You can also try archery at one of our approved centres which include holiday parks, tourist attractions and organisations like the National Trust and scouts.
All equipment is provided, and everyone is insured during the sessions. Courses are typically delivered as group sessions. One 90-minute session per week is the average, and the course is usually delivered over a six-week period in which you will receive an introduction to target archery and be taught the correct shooting technique. Over the beginners’ course you’ll also learn about safety, etiquette and the rules of shooting, so if you decide to join afterwards you can get started at the club sessions right away.

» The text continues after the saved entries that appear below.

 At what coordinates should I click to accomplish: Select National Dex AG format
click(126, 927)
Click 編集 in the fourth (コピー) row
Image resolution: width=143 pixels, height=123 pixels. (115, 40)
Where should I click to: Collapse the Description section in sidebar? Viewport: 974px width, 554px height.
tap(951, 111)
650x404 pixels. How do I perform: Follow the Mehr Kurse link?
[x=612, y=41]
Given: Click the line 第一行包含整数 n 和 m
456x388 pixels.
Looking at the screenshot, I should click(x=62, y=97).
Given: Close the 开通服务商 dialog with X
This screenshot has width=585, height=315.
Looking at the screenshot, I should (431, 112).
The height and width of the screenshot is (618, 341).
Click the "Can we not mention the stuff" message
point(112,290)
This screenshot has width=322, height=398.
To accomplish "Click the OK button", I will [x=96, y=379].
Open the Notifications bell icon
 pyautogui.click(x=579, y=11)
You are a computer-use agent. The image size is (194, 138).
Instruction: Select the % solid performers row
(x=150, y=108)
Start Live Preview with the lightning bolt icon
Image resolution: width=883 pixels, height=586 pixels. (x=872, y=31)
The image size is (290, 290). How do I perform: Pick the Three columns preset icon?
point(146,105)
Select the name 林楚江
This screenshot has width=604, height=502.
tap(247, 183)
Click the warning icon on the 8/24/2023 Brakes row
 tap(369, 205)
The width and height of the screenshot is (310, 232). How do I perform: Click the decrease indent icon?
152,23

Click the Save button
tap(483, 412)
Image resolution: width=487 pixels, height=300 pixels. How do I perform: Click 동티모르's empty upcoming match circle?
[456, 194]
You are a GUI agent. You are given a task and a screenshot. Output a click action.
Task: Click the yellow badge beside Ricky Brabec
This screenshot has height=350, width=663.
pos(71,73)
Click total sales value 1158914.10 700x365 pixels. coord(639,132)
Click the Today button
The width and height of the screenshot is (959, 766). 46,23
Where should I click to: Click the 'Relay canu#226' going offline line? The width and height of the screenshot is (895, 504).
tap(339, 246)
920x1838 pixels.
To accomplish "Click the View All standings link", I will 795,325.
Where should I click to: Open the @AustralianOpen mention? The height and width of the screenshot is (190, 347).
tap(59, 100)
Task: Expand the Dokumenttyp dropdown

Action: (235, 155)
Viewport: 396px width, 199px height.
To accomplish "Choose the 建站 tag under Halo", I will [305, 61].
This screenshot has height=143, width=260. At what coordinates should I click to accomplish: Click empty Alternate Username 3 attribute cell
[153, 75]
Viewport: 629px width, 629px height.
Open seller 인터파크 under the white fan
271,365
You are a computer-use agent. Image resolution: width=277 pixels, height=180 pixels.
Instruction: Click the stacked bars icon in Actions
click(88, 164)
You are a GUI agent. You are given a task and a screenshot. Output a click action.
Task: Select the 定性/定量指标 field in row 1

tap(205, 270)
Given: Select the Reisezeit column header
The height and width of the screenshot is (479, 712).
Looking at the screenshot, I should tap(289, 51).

Dress for the weather and wear flat shoes. Suncream and water is a good idea if it's sunny. Long hair should be tied up and glasses or sunglasses or a sunhat can be worn.
At the end of the course, the club will normally invite you to join, at which time you would usually also become a member of Archery GB. Archery GB provides the infrastructure for the sport, sends you a membership card that allows you to shoot almost anywhere in the world, and keeps you up to date through its magazine, ezine, website and social media.
For more information about starting out in archery, check out our Beginners Guidebook.
As with many sports, archery can be done with basic equipment. As you progress, you may find that tailoring your kit can help improve your technique and your shot. It’s up to you how technical you want to make it!
Archery, like any other sport, can involve a large range of equipment and accessories. However, to get started all you really need are the basics: a bow, a string, some arrows, a bracer, finger tab, a quiver, a bow stand, a bow stringer and a target to shoot at.
Archery can be done by people of all ages, it’s not unusual to see people on the shooting line aged from 8 to 80! With versions for primary pupils and competitions for youth and older archers.
Most beginners’ courses suggest a minimum age of 8 but for younger children there is a ‘soft’ version of the sport with arrows fitted with suction cups instead of points.